Stated task:
Retype the text below, the question about keeping cron logging on CentOS without using postfix, word for word from start to finish.

Text segment:
———

1

On a CentOS environment I am setting up, I have no need for email of any kind. I would like to simply disable postfix entirely, however this also disables logging from cron which I do need to have.

Is there, first, a method by which I can get cron logging to work without postfix, or second, limit postfix functionality such that only enough to support cron logging is enabled?

I've no experience with postfix, so I'm shooting in the dark here.

EDIT: I should specify, I need the cron job output (stdout,stderr) in a log file, not just the jobs that were run.

2
  • Which cron jobs are getting sent to you via email? I'd modify the cron job's themselves so that they properly write their logs out instead. The feature that cron sends emails with the results is a catchall for poorly written jobs that do not deal with their own output. You can also do this as described in this AU Q&A: askubuntu.com/questions/500749/….

———

Dataset extract:
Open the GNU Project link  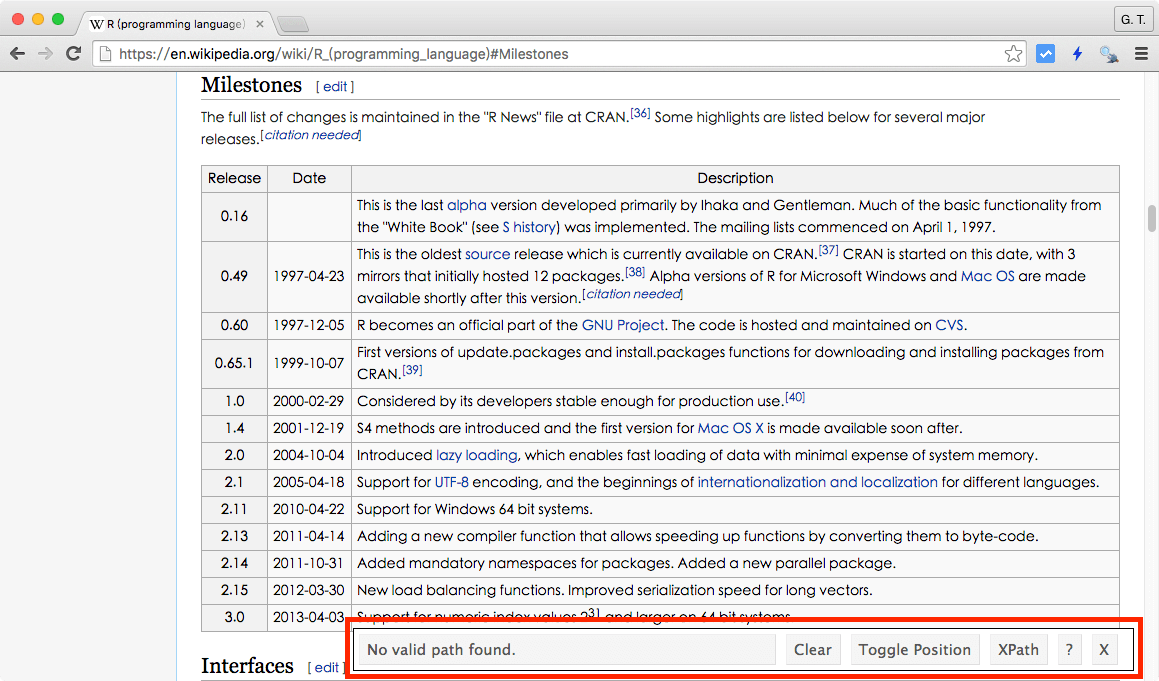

———

Written solution:
1

On a CentOS environment I am setting up, I have no need for email of any kind. I would like to simply disable postfix entirely, however this also disables logging from cron which I do need to have.

Is there, first, a method by which I can get cron logging to work without postfix, or second, limit postfix functionality such that only enough to support cron logging is enabled?

I've no experience with postfix, so I'm shooting in the dark here.

EDIT: I should specify, I need the cron job output (stdout,stderr) in a log file, not just the jobs that were run.

2
  • Which cron jobs are getting sent to you via email? I'd modify the cron job's themselves so that they properly write their logs out instead. The feature that cron sends emails with the results is a catchall for poorly written jobs that do not deal with their own output. You can also do this as described in this AU Q&A: askubuntu.com/questions/500749/….